(Data begins)

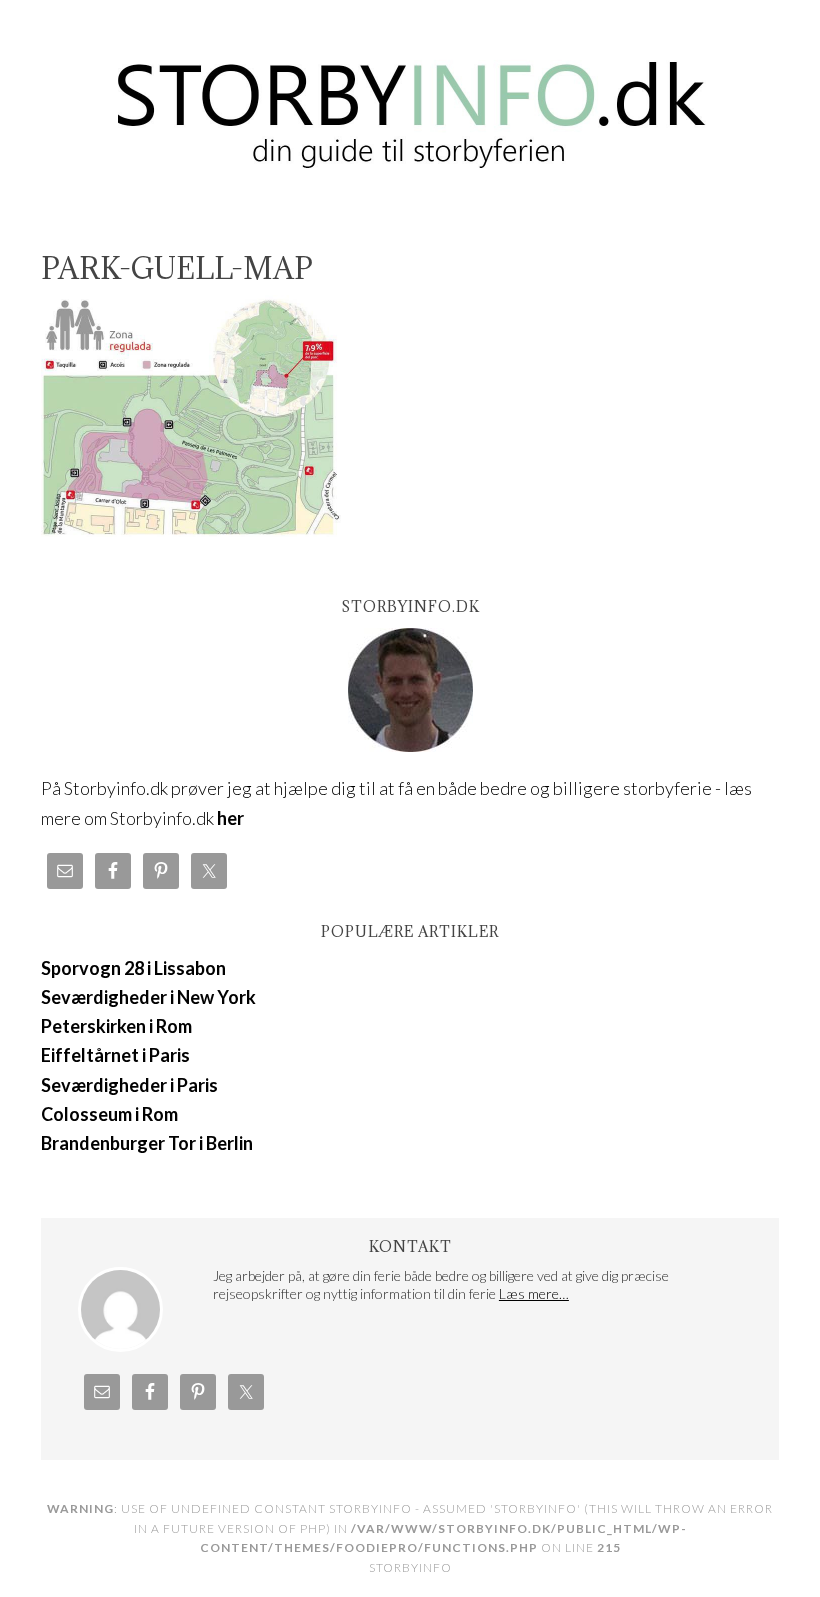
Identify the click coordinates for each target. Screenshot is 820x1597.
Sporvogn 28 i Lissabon (133, 968)
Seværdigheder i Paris (129, 1085)
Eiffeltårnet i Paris (115, 1055)
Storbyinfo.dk (410, 102)
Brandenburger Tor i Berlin (147, 1143)
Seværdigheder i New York (148, 997)
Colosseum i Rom (109, 1114)
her (230, 818)
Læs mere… (534, 1293)
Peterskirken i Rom (116, 1026)
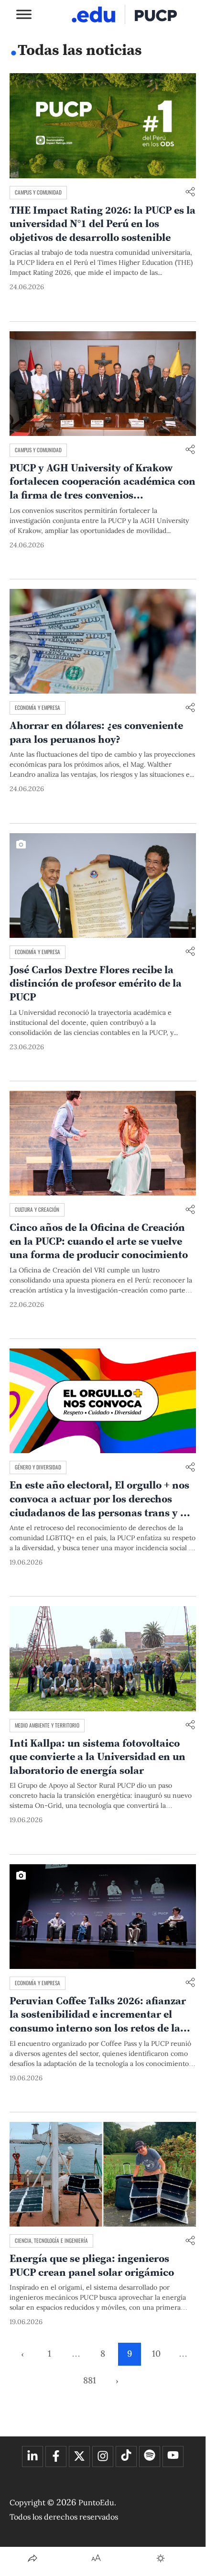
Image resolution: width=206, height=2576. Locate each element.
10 (156, 2353)
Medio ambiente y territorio (47, 1725)
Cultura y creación (37, 1209)
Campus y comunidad (38, 192)
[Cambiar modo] (160, 2558)
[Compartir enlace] (190, 192)
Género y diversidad (38, 1467)
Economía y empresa (37, 707)
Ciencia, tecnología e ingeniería (51, 2240)
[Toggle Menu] (24, 14)
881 (89, 2380)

(Data ends)

### [What is required]
Beginning at the line that contains "Seværdigheder i Paris (129, 1085)", give the remaining lines of the records again exactly, through the last one. Leave out pictures.

### [Reply to the exercise]
Seværdigheder i Paris (129, 1085)
Eiffeltårnet i Paris (115, 1055)
Storbyinfo.dk (410, 102)
Brandenburger Tor i Berlin (147, 1143)
Seværdigheder i New York (148, 997)
Colosseum i Rom (109, 1114)
her (230, 818)
Læs mere… (534, 1293)
Peterskirken i Rom (116, 1026)
Image resolution: width=206, height=2576. Locate each element.
10 (156, 2353)
Medio ambiente y territorio (47, 1725)
Cultura y creación (37, 1209)
Campus y comunidad (38, 192)
[Cambiar modo] (160, 2558)
[Compartir enlace] (190, 192)
Género y diversidad (38, 1467)
Economía y empresa (37, 707)
Ciencia, tecnología e ingeniería (51, 2240)
[Toggle Menu] (24, 14)
881 (89, 2380)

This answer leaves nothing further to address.